◆ EXERCISE REQUIREMENTS:
A) In the personal reflection on faith and calling, how does the writer describe the year 2011?
B) For the personal reflection on faith and calling, say whether each statement agrees with the text, and support each yes or no with the deciding words quoted from it: (i) The writer expects striving in 2012 to differ from striving in 2011. (ii) The writer still believes they will become the minister their father was called to be. (iii) The closing passage is attributed to Luke 4:18-19.

◆ DOCUMENT SECTION:
I love people. I have ALWAYS loved people. Since birth, they have been my passion and calling inside of my heart to glorify God. He taught me to pursue Truth and to tell anyone who would listen. People, are the audience of my art. Not an audience of 1? Yes, it's for Him, and to Him, and via Him but in front of them. Mostly. My earthly father was born to a similar cause. To this day, from what I hear, he rarely meets a stranger without an attempt to make them his friend. My dad was called to minister, I believe that.  

I used to believe that I was going to be the minister that my dad was called to be . . . 

The truth has been revealed. 

I am the minister my God has called me to be. I am unworthy. I am blessed. I am God's.  

I belong to my purpose, to glorify God and in that I shall strive. Striving in 2012 will look much different than the "striving" of 2011. That was a confusing year, my friends :) As I leave my father behind, I pray for him upon each letting go. Each piece of baggage I learn to drop, has significance in the healing process and in the desire to grow beyond the circumstances that once attempted to keep me trapped, and useless. God in me is strong. 


“THE SPIRIT OF THE LORD IS UPON ME,
BECAUSE HE ANOINTED ME TO PREACH THE GOSPEL TO THE POOR.
HE HAS SENT ME TO PROCLAIM RELEASE TO THE CAPTIVES,
AND RECOVERY OF SIGHT TO THE BLIND,
TO SET FREE THOSE WHO ARE OPPRESSED,
TO PROCLAIM THE FAVORABLE YEAR OF THE LORD.” -Luke 4:18-19(Jesus here fulfilled Isaiah's prophesy)

◆ MATERIAL:

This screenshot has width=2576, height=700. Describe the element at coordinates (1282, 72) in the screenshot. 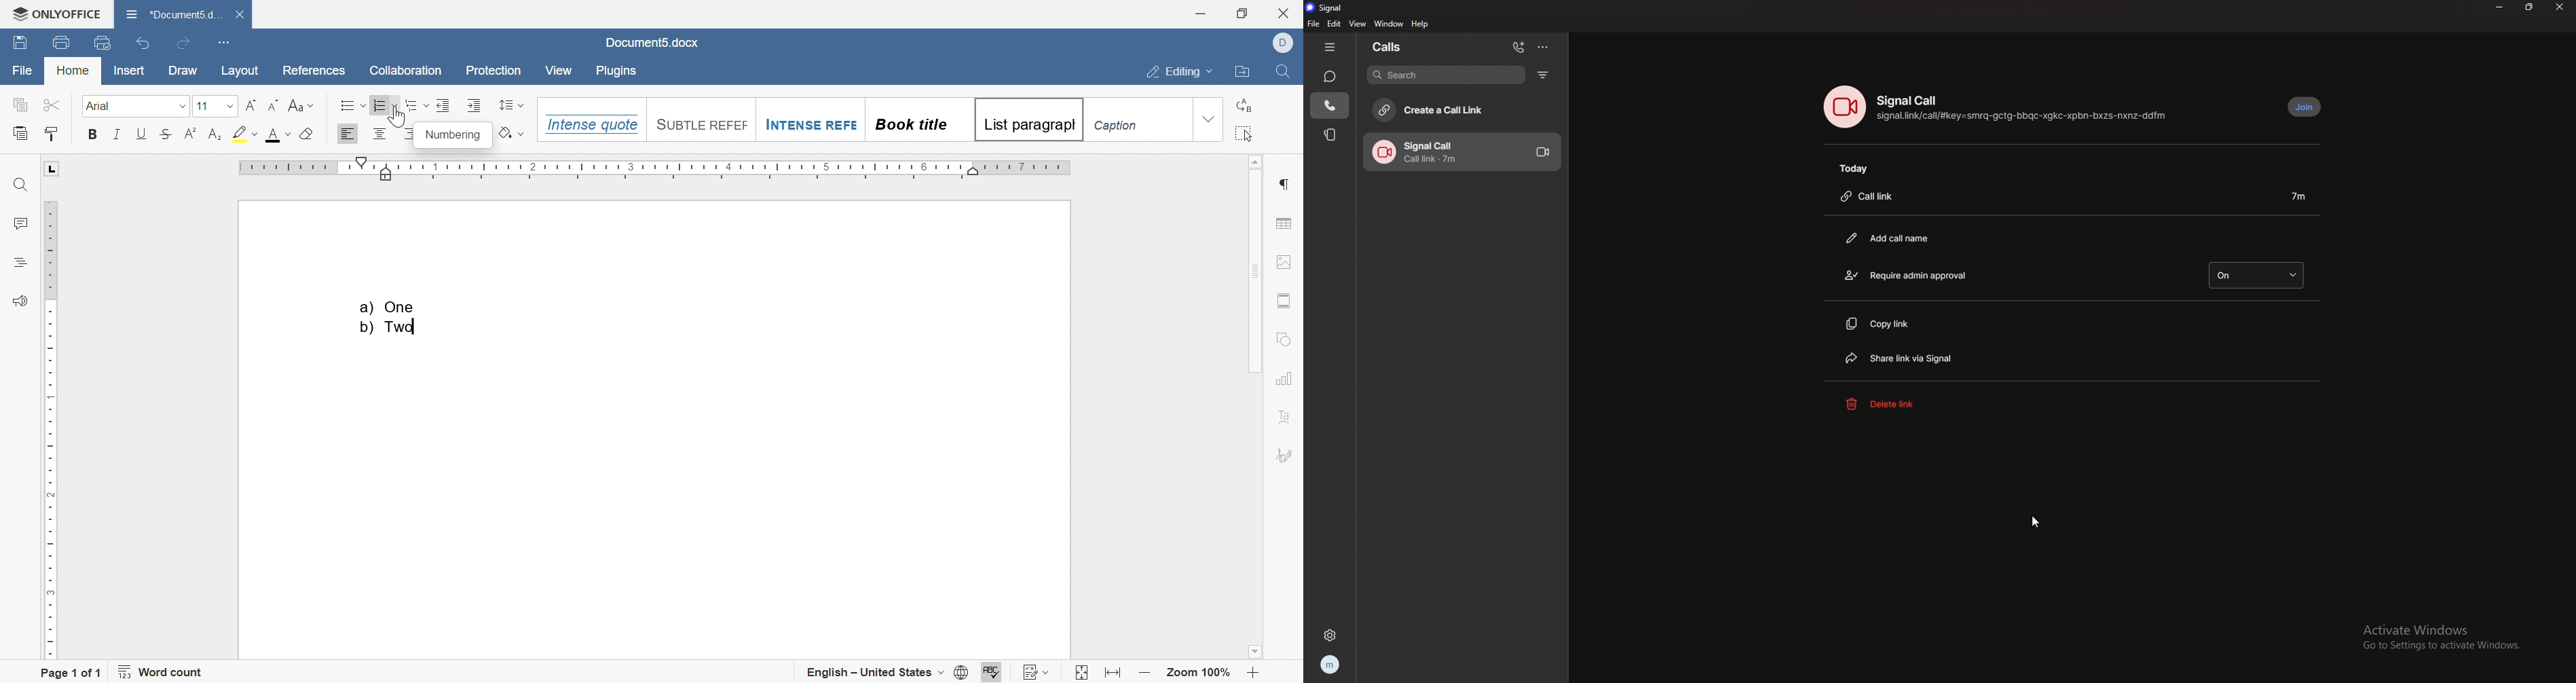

◆ SOLUTIONS:
A) It was a confusing year.

B)
(i) Yes: "Striving in 2012 will look much different"
(ii) No: "I used to believe that I was going to be the minister that my dad was called to be"
(iii) Yes: "-Luke 4:18-19"